I think the only way to prove that these models are truly as good as they claim is to wait and see if they are getting adopted in practice.
Seems like a really good model to use in an IDE when you still want control over the code structure then.
VibeThinker-3B is developed through a staged post-training pipeline built upon Qwen2.5-Coder-3B base, a compact 3B foundation model.
Qwen2.5 is ancient by LLM standards.This. Is. Amazing. I am flabbergasted.
I am not into the whole GenAI thing and I have very little need for anything agentic, but Python, C++ and Maths is exactly what I mostly used these for, so this might actually become my main work horse. This is so cool.
I even used it for stuff it is not built for, asking complex qustion on history (Battle of Tours 732) and literature (Joyce’s Portrait of Artist) and it was surprisingly good, even though it started to hallucinate names and details (such as claiming Joyce’s father was a priest). For 3B I expected it to mainly spout complete nonsense.
Its meant for a Windows machine using ollama but I'm sure anyone who wants to mess with it can point claude code at it to convert it for your own operating system and requirements. After install you can ask it to do something with "vibe 'create me a poem about cheese in cheese.txt'" its workspace is by default the directory the cli was located in when you called it.
A alot randomness in it
Please don't hype
It surely cannot be justified only for training at this scale, and since models nowadays are improved more and more by fine tuning than re-training from scratch.
Will a viable local model crash the US economy ?
More importantly, are the LLM companies aware, and are they deliberately buying out all the RAM and GPUs in order to prolong the inevitable ? Probably not, but I wouldn't be surprised if that is the case.

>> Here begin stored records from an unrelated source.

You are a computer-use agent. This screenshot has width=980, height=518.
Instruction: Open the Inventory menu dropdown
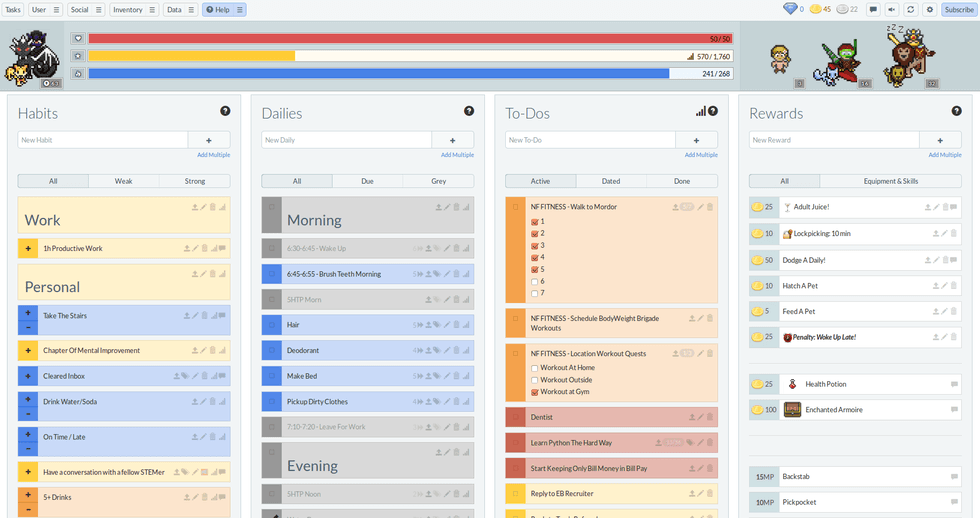(x=134, y=9)
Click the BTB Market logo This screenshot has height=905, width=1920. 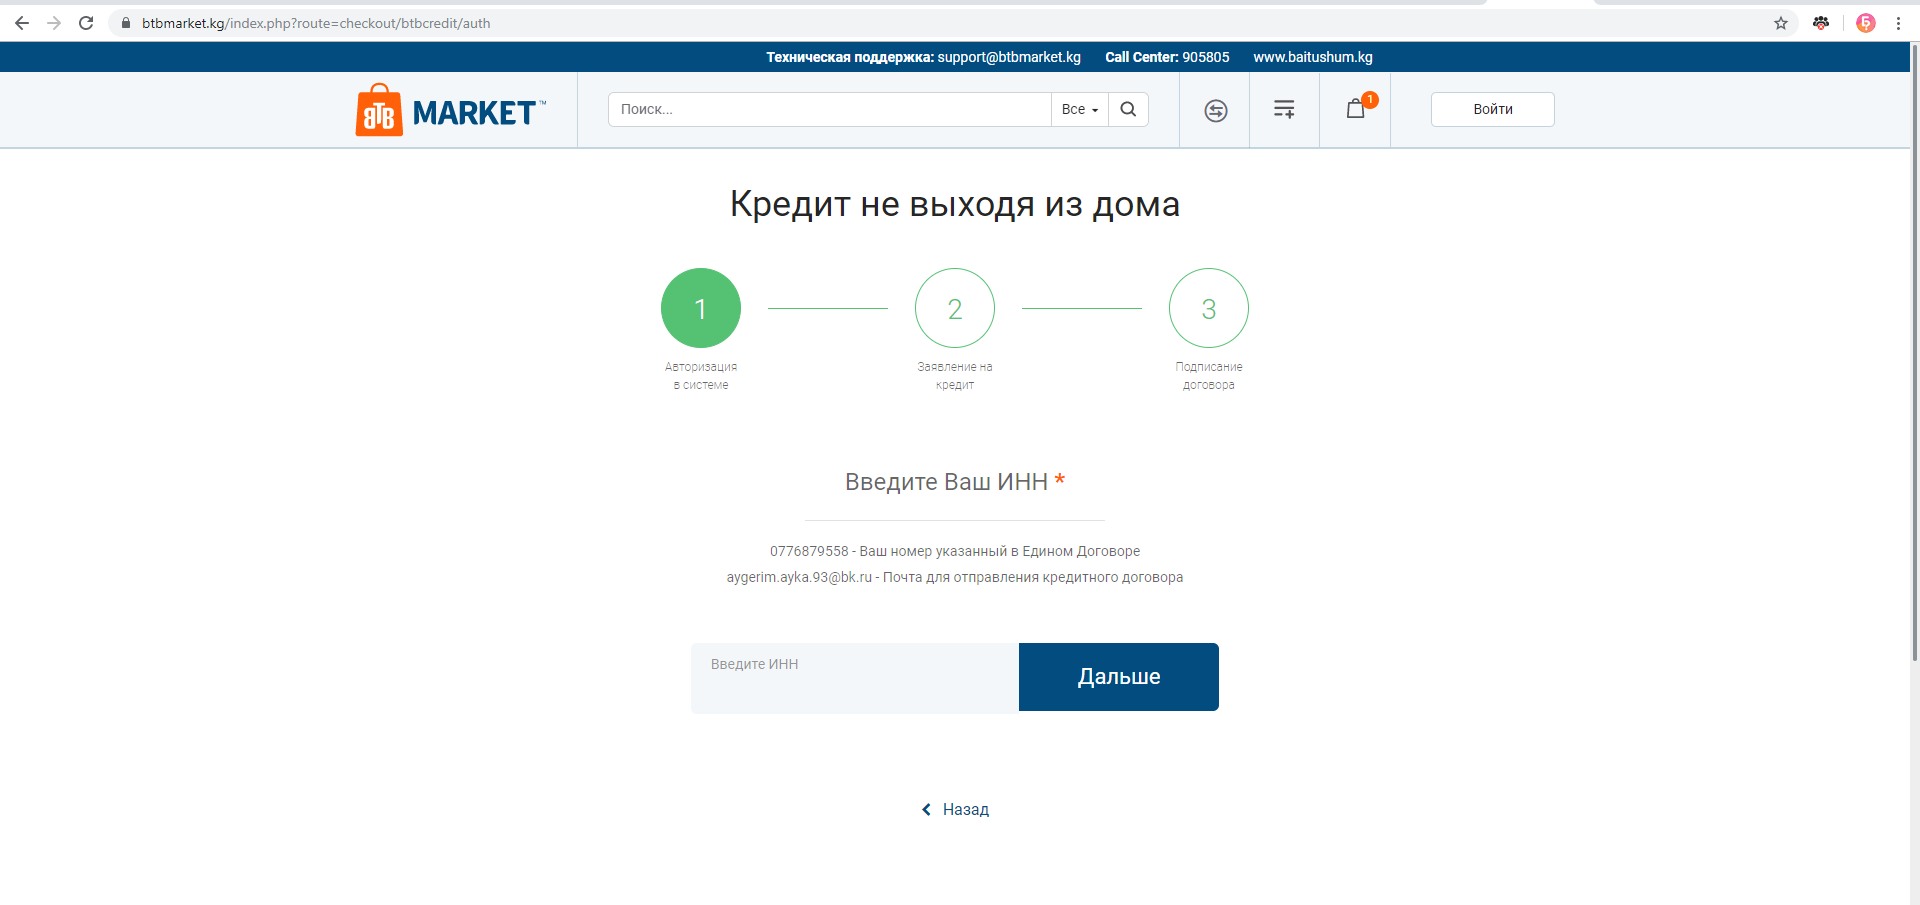(450, 110)
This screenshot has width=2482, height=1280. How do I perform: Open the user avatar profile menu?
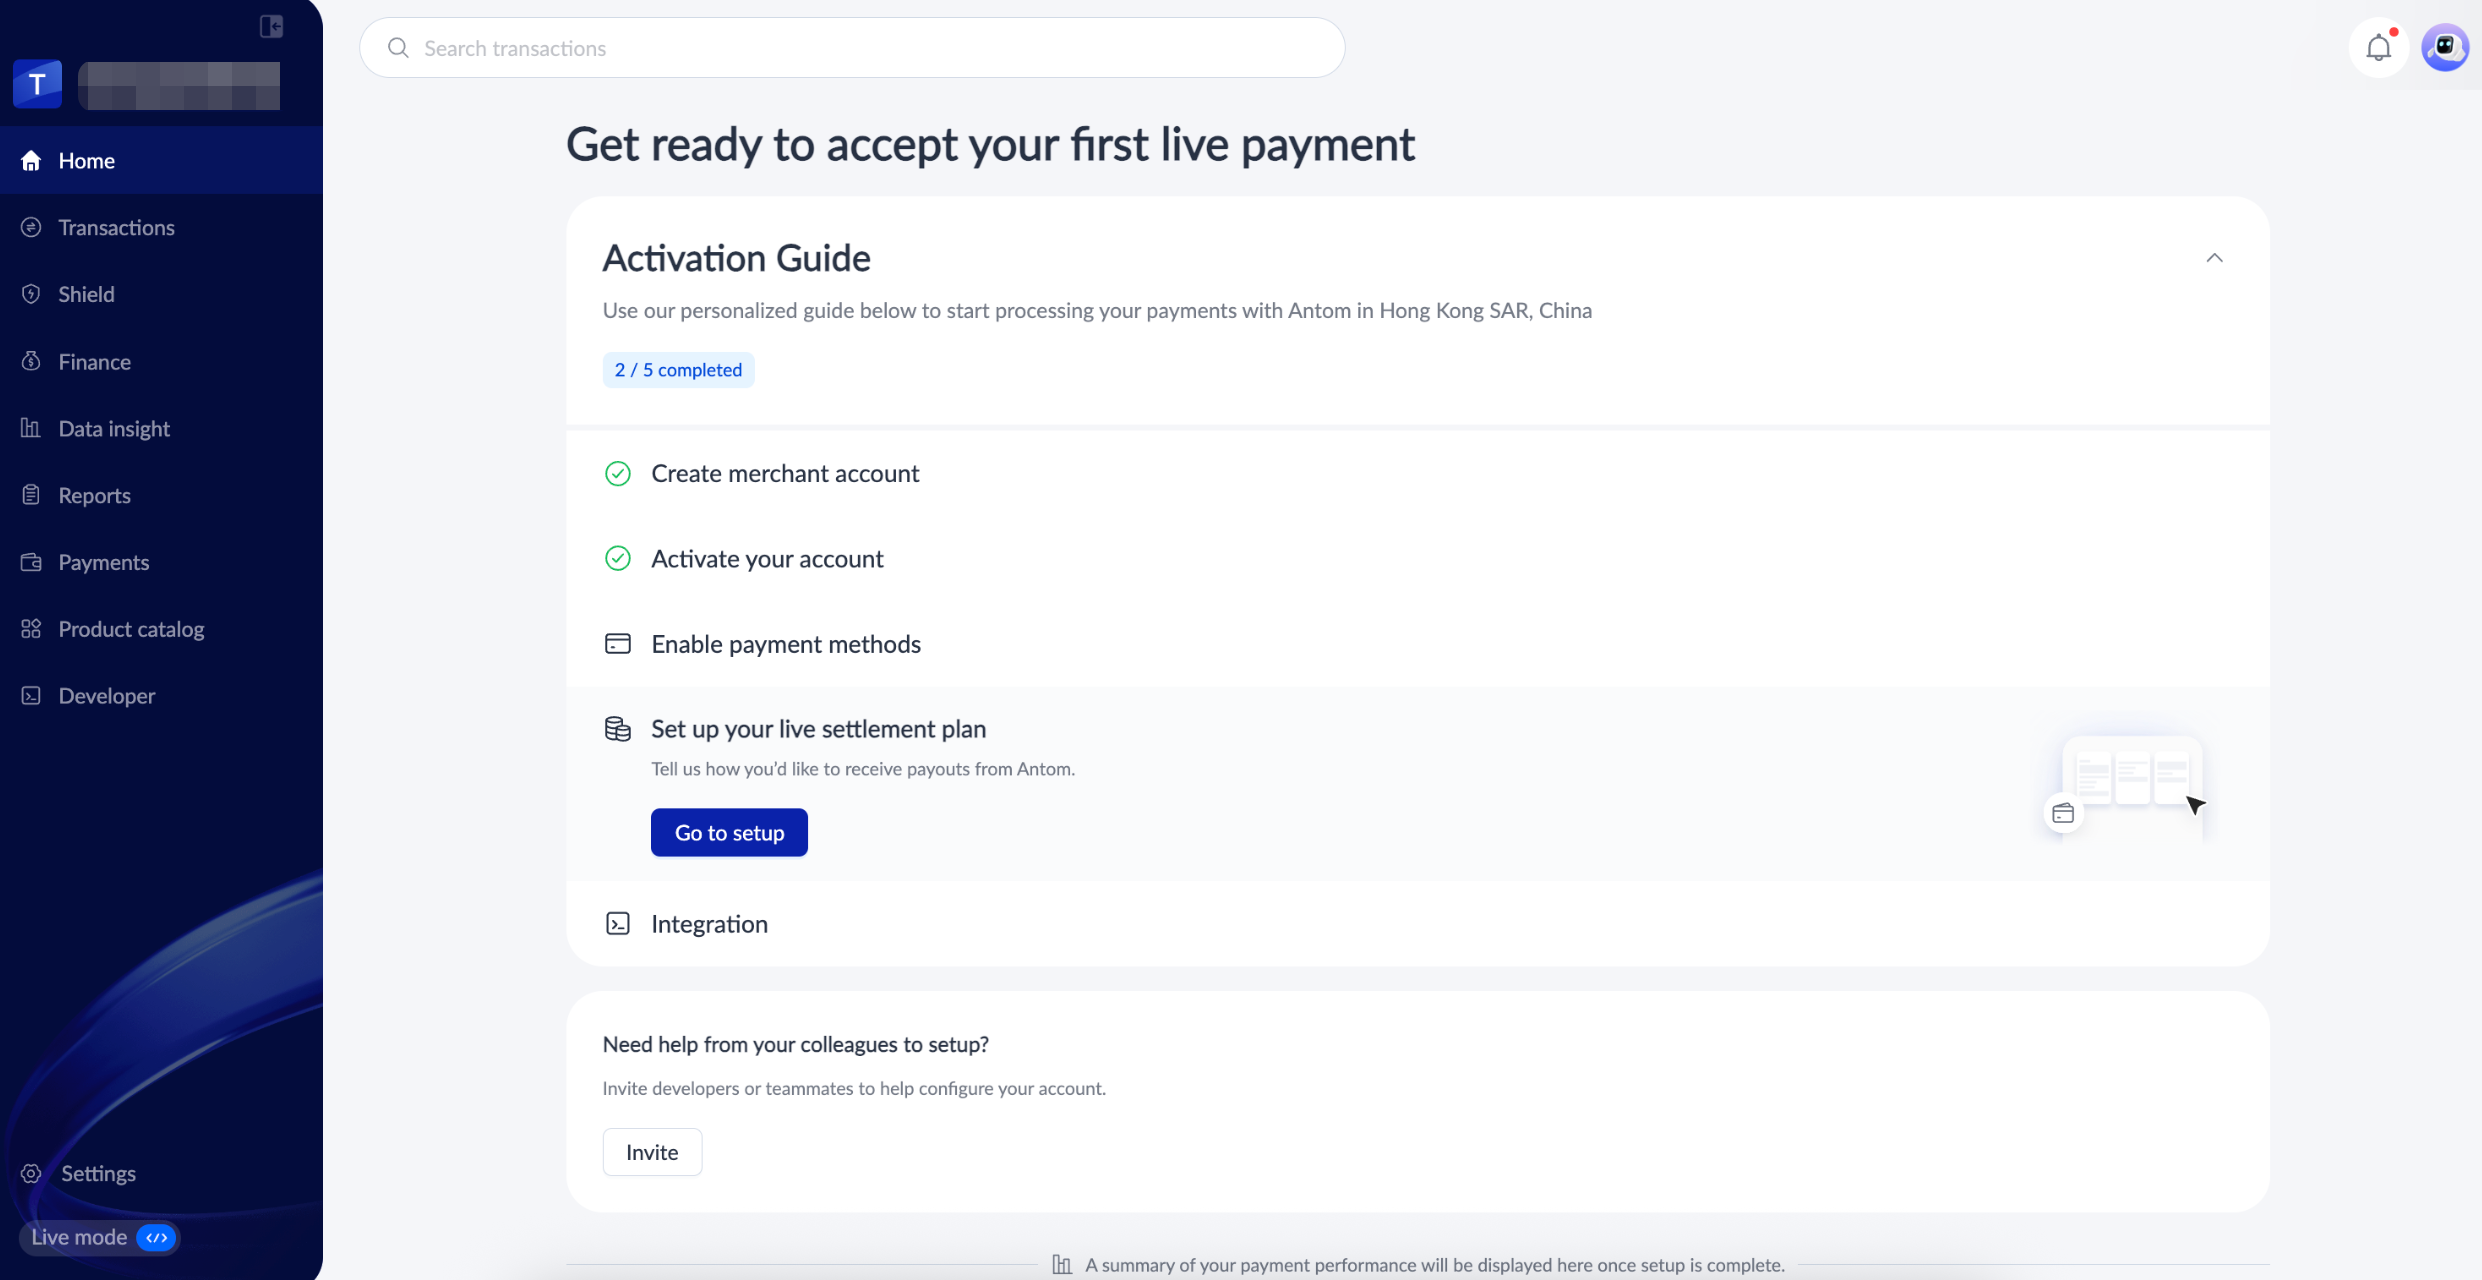(2444, 48)
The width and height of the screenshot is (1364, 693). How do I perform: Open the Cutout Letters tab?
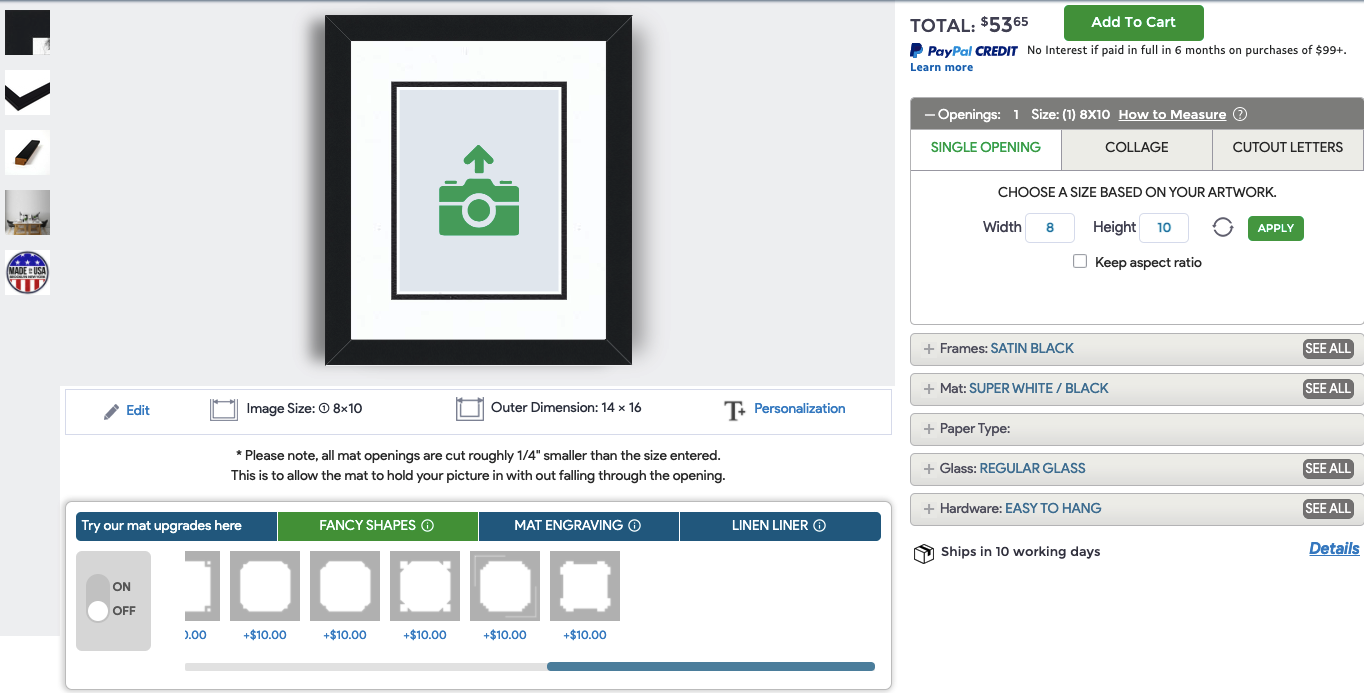coord(1287,148)
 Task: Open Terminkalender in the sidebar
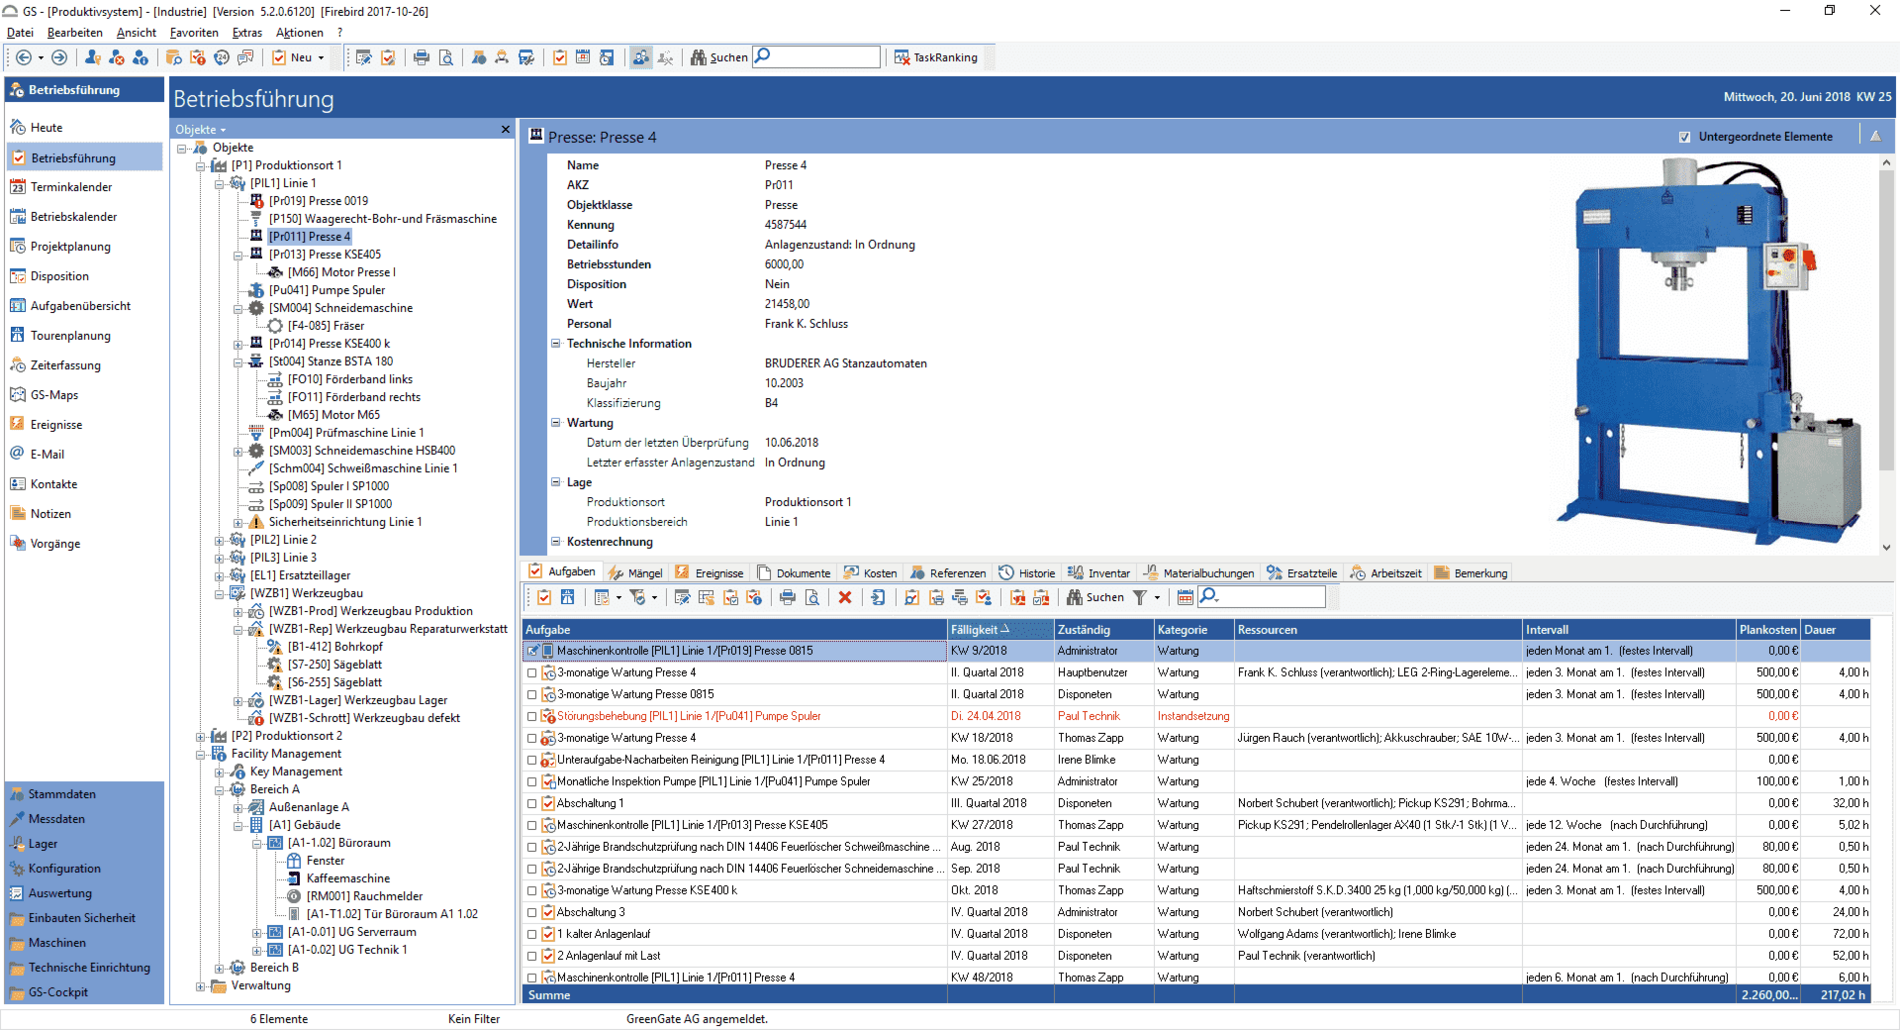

It might appear not, but actually, the process of reasoning is not an isolated act. The right and wrong way of doing things is codified in social evolution that absorbed all facets of life. Why should you optimize a piece of code for performance? Why performance is needed? What is a bug? What features and UI themes would be more intuitive for humans?
There is a butterfly effect. Everything affects everything to some extent.